» **Task**
Each line of the records that holds the word "position" should be copied out.

(Pixel coordinate grounding data)
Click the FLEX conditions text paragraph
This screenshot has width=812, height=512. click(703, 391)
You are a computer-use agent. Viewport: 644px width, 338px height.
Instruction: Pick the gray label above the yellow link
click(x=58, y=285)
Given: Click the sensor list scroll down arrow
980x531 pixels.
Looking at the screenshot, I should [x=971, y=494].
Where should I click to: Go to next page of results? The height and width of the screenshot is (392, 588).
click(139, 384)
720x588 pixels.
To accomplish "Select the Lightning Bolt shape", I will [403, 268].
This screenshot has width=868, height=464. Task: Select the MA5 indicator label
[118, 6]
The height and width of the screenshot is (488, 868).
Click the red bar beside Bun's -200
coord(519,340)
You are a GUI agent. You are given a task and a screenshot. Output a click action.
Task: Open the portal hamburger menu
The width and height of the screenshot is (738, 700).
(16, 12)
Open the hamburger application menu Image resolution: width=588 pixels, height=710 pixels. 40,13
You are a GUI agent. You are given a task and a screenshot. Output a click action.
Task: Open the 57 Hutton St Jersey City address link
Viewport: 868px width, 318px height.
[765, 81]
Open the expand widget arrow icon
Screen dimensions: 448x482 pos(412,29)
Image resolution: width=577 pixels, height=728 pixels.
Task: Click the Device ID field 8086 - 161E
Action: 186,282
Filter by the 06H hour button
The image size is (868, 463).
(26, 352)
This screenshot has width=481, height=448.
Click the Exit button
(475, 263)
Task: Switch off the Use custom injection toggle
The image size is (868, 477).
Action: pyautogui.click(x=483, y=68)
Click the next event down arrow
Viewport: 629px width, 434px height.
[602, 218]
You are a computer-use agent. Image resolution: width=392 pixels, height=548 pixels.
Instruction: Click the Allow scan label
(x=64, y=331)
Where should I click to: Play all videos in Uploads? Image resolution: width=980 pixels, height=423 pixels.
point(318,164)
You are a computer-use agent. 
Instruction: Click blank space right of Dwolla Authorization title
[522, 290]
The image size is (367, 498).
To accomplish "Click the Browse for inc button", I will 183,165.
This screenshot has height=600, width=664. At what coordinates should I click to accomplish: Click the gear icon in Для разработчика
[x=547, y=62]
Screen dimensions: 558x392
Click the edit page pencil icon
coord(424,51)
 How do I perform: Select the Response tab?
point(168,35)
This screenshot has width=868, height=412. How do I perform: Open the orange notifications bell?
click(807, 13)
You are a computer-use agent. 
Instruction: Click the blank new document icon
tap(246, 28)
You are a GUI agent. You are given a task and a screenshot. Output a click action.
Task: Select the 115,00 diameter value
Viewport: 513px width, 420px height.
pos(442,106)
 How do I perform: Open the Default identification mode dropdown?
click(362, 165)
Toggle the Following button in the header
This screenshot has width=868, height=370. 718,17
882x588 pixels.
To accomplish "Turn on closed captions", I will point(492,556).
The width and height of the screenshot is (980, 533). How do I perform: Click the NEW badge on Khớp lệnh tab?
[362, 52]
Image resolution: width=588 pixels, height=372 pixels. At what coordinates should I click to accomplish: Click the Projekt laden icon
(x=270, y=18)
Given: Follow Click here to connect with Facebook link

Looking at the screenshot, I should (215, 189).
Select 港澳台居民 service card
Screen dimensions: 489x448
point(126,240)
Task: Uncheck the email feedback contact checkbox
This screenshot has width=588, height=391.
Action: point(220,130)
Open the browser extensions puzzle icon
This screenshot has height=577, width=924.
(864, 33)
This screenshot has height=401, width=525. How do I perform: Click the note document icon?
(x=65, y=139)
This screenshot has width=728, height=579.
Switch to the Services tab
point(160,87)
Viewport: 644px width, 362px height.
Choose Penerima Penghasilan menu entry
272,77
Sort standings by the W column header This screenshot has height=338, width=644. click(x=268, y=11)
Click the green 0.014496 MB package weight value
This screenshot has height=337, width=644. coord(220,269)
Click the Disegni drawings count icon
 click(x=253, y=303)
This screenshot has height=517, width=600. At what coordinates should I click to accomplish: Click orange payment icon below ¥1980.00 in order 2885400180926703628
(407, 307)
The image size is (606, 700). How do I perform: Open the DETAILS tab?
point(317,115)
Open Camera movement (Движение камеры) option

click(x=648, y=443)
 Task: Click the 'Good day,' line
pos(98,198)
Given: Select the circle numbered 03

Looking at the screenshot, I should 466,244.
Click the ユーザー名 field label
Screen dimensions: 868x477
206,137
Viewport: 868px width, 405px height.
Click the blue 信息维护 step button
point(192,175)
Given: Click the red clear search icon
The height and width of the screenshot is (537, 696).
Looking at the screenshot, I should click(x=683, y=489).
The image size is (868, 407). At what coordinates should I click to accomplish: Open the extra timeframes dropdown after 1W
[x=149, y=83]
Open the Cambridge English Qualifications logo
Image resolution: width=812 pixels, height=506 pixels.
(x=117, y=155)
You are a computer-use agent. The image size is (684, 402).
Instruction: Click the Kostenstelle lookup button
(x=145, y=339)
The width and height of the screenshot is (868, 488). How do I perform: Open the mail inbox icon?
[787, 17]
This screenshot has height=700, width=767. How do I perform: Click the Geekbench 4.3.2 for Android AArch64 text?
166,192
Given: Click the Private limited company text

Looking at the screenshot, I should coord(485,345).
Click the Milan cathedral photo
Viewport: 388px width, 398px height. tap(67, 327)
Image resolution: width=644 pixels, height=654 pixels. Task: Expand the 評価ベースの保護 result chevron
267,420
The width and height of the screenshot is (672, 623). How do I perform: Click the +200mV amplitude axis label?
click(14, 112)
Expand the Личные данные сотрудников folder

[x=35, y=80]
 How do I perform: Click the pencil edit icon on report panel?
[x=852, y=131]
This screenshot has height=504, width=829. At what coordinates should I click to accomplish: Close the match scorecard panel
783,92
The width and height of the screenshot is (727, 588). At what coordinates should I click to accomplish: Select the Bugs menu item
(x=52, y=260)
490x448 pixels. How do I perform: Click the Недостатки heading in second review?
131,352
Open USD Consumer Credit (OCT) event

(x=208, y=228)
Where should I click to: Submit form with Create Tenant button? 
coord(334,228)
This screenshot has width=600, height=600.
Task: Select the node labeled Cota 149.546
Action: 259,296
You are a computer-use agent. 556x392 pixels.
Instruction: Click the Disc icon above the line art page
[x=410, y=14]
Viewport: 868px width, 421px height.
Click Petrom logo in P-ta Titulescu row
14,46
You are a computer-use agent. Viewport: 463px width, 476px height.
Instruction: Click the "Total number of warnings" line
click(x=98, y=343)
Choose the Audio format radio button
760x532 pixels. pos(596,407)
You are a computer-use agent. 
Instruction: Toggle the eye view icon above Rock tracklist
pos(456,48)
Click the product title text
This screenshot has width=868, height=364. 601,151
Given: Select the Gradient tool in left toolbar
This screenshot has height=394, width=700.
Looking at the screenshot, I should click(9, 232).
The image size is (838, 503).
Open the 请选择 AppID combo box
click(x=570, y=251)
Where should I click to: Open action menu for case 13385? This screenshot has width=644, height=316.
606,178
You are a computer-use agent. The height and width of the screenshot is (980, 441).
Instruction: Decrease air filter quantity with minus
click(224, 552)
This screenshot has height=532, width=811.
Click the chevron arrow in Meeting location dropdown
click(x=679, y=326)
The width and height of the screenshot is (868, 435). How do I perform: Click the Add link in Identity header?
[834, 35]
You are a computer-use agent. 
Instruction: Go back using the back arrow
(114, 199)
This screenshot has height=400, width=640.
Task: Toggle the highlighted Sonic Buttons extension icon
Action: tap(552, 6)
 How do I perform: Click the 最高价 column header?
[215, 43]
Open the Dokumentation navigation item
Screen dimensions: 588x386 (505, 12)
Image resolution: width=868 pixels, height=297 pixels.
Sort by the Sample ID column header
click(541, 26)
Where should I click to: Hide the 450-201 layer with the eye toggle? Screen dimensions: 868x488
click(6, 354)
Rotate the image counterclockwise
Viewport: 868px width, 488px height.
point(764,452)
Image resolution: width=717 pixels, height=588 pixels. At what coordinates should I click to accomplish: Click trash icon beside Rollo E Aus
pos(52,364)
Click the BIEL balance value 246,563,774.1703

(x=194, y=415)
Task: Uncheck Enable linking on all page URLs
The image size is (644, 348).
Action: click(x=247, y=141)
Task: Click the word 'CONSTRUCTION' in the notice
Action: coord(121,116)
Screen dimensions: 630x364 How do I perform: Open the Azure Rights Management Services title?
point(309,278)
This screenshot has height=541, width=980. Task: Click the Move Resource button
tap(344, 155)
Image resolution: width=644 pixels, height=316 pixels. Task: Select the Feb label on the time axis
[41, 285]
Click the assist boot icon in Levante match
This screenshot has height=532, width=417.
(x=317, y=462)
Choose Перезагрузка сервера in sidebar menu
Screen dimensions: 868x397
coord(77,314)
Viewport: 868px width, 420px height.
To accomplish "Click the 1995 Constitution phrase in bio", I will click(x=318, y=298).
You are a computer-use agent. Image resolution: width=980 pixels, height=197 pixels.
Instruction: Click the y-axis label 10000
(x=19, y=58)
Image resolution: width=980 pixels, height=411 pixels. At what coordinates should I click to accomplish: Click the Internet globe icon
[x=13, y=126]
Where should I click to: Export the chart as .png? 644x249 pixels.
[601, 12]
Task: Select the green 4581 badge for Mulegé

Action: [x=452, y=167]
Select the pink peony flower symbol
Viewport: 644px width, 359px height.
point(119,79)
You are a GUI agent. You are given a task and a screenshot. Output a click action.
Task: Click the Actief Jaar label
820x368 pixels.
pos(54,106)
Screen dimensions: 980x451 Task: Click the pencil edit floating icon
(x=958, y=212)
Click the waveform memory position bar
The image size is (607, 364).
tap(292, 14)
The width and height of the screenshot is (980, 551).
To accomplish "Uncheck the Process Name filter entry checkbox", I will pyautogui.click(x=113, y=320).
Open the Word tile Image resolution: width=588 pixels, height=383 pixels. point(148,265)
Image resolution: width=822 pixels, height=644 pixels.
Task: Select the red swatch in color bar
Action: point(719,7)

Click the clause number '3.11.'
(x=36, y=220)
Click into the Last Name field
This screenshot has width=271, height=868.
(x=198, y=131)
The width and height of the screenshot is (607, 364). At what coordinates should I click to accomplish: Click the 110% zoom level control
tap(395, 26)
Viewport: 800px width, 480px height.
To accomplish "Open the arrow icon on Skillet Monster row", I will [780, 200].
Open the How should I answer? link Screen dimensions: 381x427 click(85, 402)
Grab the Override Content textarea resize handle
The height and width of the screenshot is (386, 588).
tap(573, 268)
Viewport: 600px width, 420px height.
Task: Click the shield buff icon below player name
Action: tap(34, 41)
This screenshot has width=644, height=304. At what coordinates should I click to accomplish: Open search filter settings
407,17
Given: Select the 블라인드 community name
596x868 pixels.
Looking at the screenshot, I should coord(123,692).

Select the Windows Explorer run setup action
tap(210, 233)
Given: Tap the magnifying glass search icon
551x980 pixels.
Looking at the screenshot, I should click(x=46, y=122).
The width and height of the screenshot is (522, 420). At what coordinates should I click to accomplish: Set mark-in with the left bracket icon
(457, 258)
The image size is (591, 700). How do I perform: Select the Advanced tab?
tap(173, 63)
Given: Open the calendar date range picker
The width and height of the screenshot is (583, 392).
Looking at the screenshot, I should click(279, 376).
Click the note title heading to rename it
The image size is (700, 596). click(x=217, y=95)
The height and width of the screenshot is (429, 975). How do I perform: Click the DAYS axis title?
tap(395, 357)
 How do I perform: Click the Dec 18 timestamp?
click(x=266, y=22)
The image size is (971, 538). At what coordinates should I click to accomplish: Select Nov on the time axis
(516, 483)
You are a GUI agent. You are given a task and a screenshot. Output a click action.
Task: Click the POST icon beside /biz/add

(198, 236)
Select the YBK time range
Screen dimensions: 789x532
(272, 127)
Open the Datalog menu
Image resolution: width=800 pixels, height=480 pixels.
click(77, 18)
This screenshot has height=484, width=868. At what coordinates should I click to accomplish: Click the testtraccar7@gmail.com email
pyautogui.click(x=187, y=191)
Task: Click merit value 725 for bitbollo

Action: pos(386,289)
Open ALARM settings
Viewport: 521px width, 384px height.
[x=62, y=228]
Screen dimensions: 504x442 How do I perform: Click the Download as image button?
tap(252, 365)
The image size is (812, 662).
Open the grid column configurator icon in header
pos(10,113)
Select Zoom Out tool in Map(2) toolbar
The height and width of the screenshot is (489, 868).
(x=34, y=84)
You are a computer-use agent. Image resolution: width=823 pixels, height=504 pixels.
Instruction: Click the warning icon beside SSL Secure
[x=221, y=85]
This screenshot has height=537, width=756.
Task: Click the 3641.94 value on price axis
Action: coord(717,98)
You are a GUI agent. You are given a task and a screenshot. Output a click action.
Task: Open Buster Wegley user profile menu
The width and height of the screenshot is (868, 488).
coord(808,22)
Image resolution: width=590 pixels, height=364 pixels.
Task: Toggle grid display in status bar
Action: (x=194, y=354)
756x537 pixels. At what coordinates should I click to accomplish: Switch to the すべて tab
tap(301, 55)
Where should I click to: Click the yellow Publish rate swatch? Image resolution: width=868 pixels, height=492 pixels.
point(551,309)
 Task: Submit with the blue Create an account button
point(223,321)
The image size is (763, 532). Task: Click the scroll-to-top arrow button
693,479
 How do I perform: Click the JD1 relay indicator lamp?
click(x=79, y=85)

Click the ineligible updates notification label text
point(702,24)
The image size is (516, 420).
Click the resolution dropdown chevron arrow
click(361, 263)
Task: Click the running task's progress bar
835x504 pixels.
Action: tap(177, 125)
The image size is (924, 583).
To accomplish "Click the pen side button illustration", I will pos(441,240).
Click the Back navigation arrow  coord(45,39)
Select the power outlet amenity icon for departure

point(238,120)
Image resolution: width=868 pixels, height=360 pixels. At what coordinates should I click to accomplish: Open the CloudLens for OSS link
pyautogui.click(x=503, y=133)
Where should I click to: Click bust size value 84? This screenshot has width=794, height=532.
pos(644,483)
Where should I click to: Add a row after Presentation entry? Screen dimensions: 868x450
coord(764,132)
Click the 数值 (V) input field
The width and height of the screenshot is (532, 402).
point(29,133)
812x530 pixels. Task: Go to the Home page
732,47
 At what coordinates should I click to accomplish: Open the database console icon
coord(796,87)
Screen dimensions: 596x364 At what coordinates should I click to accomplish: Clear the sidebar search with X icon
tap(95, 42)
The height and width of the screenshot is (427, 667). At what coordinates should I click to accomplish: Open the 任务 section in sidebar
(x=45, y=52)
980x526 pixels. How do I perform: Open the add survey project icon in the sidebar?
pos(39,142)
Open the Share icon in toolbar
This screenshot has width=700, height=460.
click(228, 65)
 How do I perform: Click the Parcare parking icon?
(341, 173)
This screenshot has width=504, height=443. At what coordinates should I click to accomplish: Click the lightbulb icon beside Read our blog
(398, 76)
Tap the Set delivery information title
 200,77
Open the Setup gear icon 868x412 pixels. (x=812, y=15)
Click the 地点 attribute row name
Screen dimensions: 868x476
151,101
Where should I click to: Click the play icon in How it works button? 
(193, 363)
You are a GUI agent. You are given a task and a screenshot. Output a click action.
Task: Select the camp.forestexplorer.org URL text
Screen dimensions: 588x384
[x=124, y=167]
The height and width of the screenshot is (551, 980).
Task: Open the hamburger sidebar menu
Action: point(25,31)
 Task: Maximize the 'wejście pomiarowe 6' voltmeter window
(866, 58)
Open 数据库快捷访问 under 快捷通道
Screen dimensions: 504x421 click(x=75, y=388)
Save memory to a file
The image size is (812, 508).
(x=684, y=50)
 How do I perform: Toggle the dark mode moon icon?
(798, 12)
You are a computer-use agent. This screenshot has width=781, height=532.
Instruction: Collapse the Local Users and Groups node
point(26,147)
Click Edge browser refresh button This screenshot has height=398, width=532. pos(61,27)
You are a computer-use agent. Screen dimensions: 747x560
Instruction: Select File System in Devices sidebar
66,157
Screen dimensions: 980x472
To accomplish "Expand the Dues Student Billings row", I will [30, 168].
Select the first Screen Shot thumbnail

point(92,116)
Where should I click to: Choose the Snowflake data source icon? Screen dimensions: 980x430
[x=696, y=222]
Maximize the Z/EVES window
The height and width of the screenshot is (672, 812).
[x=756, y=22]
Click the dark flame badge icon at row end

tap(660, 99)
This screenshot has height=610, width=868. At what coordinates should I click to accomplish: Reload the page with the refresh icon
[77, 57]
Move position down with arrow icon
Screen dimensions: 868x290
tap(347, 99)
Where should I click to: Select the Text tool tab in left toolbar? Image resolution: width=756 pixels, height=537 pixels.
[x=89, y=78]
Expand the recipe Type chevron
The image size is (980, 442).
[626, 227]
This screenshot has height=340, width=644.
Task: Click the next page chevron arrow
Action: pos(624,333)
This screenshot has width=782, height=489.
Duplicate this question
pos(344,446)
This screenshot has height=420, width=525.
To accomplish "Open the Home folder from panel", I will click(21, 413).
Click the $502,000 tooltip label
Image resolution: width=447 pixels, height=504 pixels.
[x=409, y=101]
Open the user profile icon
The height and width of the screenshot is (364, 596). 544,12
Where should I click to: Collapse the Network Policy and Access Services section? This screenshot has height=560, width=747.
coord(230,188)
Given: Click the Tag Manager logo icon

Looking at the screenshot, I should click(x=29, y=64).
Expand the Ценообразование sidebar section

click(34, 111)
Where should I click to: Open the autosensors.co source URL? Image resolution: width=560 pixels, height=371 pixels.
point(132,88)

» **Task solution**
Click the waveform memory position bar
Move position down with arrow icon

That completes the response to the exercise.